ECSE 324 - Lab 3 Report

Alexander Liu

March 24th, 2024

**Part 1: Calculator**

**Code Overview**

My calculator starts with a brief setup where 0’s are written to all 6 HEX displays and the result variable is instantiated to 0. Then, it polls the button for a button press. Once a button is pressed, control flow will be diverted to the subroutine corresponding to the button. This subroutine disables all the other buttons and polls for a release. Once the release is detected, it conducts the rest of its operations which include computing the result and updating the HEX displays accordingly. As a side note, the result of my calculator is permanently stored within A4. Therefore, my subroutines do not use A4 as a regular argument register since I do not want to overwrite it unknowingly.

**Performance Analysis**

The main concern when it comes to performance for the calculator is the necessary conversion form hexadecimal to decimal or BCD (binary-coded decimal). I resorted to using the double-dabble algorithm (see sources below for more information) to tackle this issue. My implementation of the double-dabble algorithm, *hex\_to\_bcd*, adds an additional 40 lines to my calculator file’s code size. In terms of actual performance, I have optimized it given the specifications in the lab document. Seeing as how the largest hexadecimal input we can encounter is 0x1869f, we can simply consider the maximum number of shifts we have to perform to be 17 instead of shifting the entirety of the register which would require 32 shifts.

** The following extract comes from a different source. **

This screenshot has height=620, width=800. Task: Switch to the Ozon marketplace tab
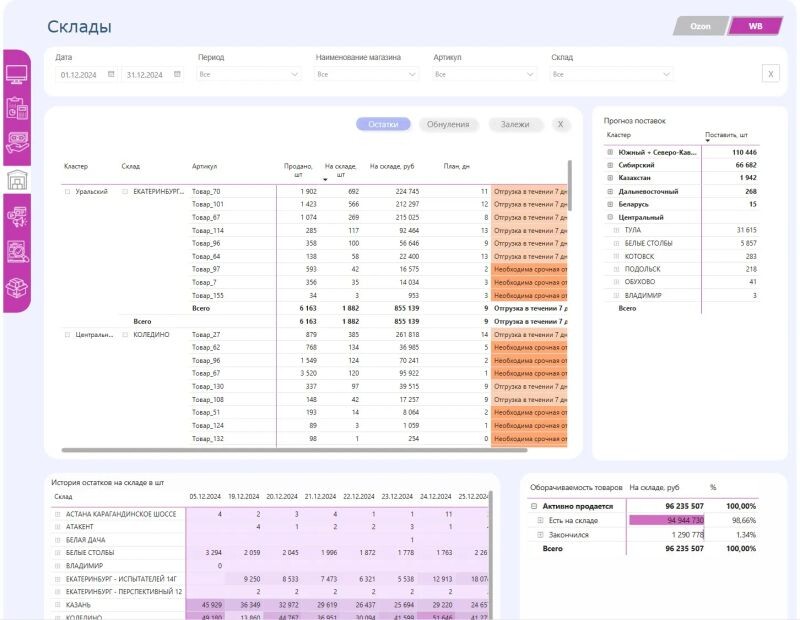699,26
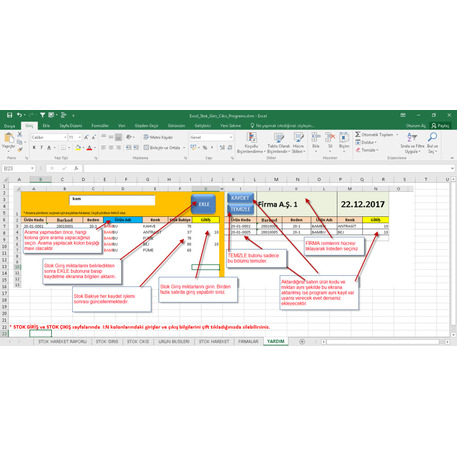Click the Bul ve Seç magnifier icon
The image size is (457, 457).
432,137
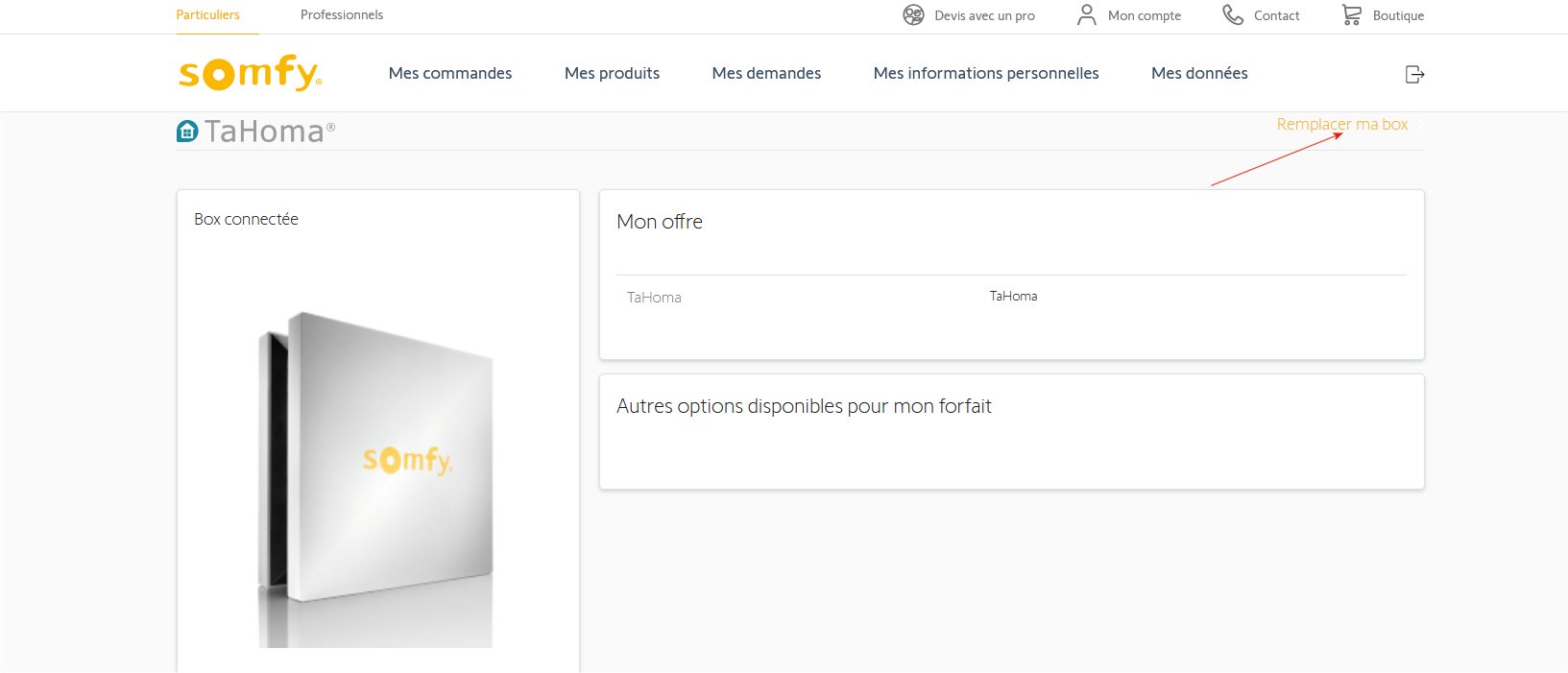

Therefore, the number of instructions executed will be 1 (branching to the subroutine) + 8 (pre-loop) + 28 (loop body) \* 16 + 7 (on last iteration of loop when index = 16) + 1 (post-loop) = 465 instructions every time we need to convert the hexadecimal value to BCD. These instructions also require memory accesses, so we are also executing 3 (push 3 registers onto the stack) + 465 (instructions fetches) + 3 (popping 3 registers off the stack) = 471 memory accesses for each conversion. In other words, the work required after every arithmetic operation performed by the calculator to convert the result from hexadecimal to BCD is fetching and executing 465 instructions. Therefore, displaying the result of the calculator in base 10 is more costly performance wise than simply displaying the result in base 16. The takeaway here, though, is that the extra work remains constant and does not scale up as the input increases. Thus, this performance loss can be considered minimal especially since the processor operates at a very fast frequency.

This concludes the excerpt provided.